AI Translates Amino Acid Structures into Musical Compositions

Anyone who has studied a bit of biology will know that amino acids are the building blocks of all life. More specifically, amino acids — which are made up of organic compounds like carbon, nitrogen, hydrogen and oxygen — combine to form longer chains of proteins that form our skin, bones and muscles, and are essential for biological functions like immunity, digestion and for synthesizing hormones and neurotransmitters. The function of a protein is determined by the way that it folds, and the way proteins fold into functional structures can be a rather complicated and mysterious process that experts are only now starting to crack open with the help of artificial intelligence.
But not only is AI helping us unlock the underlying secrets of how proteins fold into various structures, but it may also be helping us make some music out of them too. Just as music is made up of patterns of chords, tones, tempo and volume, analogous patterns can be found in proteins as well. It’s an intriguing concept that researchers over at MIT are now exploring with a system that not only uses AI to help “translate” amino acids and their folded protein structures into musical compositions, but is also helping experts to predict and create and novel variations in protein structures, potentially leading to new proteins that have never been seen in nature before.
An Amino Acid Scale
There are millions upon millions of proteins that exist, with more being discovered all the time. What’s surprising is that this incredible variety is produced from only a few amino acids — only twenty, in fact.

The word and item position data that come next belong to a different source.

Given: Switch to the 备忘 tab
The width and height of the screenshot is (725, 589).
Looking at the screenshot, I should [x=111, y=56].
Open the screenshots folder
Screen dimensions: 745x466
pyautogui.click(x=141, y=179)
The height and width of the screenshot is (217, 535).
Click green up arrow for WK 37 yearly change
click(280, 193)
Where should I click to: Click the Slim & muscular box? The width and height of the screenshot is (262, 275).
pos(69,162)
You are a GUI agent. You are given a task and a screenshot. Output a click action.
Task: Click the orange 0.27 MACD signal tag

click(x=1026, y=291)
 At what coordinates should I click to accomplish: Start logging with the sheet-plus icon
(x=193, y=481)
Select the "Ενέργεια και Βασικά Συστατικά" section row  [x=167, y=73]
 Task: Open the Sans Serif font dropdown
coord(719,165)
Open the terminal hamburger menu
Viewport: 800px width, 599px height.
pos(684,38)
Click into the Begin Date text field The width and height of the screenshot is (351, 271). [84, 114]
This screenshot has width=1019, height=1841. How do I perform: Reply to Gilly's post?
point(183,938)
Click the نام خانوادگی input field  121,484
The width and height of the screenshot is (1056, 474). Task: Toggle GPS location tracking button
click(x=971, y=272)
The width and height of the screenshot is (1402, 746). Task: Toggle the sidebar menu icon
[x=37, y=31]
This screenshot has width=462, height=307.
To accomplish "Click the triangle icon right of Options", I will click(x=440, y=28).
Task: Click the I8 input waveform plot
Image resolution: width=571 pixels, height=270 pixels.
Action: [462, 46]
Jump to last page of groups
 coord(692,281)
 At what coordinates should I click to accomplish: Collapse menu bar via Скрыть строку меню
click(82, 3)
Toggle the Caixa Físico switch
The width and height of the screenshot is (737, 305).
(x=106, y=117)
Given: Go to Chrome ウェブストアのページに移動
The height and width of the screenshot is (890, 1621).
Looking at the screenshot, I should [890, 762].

Recently published in ACS Nano, a Massachusetts Institute of Technology team’s paper details how they “translated” these 20 basic amino acids into audible sounds, arranged as a 20-toned “amino acid scale”, using ideas gleaned from music theory, category theory and quantum chemistry. In a nod to the fundamental vibrational frequencies of matter, the scientists transformed the molecular structures of life’s building blocks into recognizable sounds, with each amino acid offering a distinct musical signature. When combined as proteins, these amino acid sound signatures will form a variety of musical sequences that represent a particular protein — almost like an audible fingerprint.
“When you look at a molecule in a textbook, it’s static,” said MIT engineering professor and the paper’s lead author, Markus Buehler in a press release. “But it’s not static at all. It’s moving and vibrating. Every bit of matter is a set of vibrations. And we can use this concept as a way of describing matter.”
In developing their system, the team looked at the different three-dimensional structures of each amino acid to help them assign a unique tone and duration to each. While the sounds might not be all that familiar to our ears, the team’s method allows for the transposition of these molecular structures into musical structures that the human ear might understand better than a textbook diagram. For instance, during this sonification process, the researchers eventually learned to identify the different tones that an alpha helix or a beta sheet might produce.
While these structures produce their own musical language, we humans still don’t fully understand how proteins work, nor the patterns that underlie them. That’s where AI can help, so to test that possibility, the team then fed these musical sequences into a recurrent neural network, giving the AI the opportunity to “learn” the vast repertoire of musical sequences that represent proteins.
What’s even more interesting is that the process can also be done in reverse, with the trained AI improvising and adding musical variations that could be translated into new, mutated proteins that might be more useful and effective than their predecessors. For instance, using this AI-assisted system, the original structure of a silk protein might be “remixed” into a novel sequence that could eventually be used to design a stronger and more stretchable version that could be produced synthetically. In addition, a protein mutation might also be then be detected as a change in its sound signature.
Though it’s an innovative step forward with lots of possible applications, currently the team’s method does not allow for these helpful protein mutations to be made directly; rather, these improvements will have to be found through random experimentation — at least for now. In the meantime, people can play around with these amino acid scales to generate their own musical compositions, using the team’s Amino Acid Synthesizer app.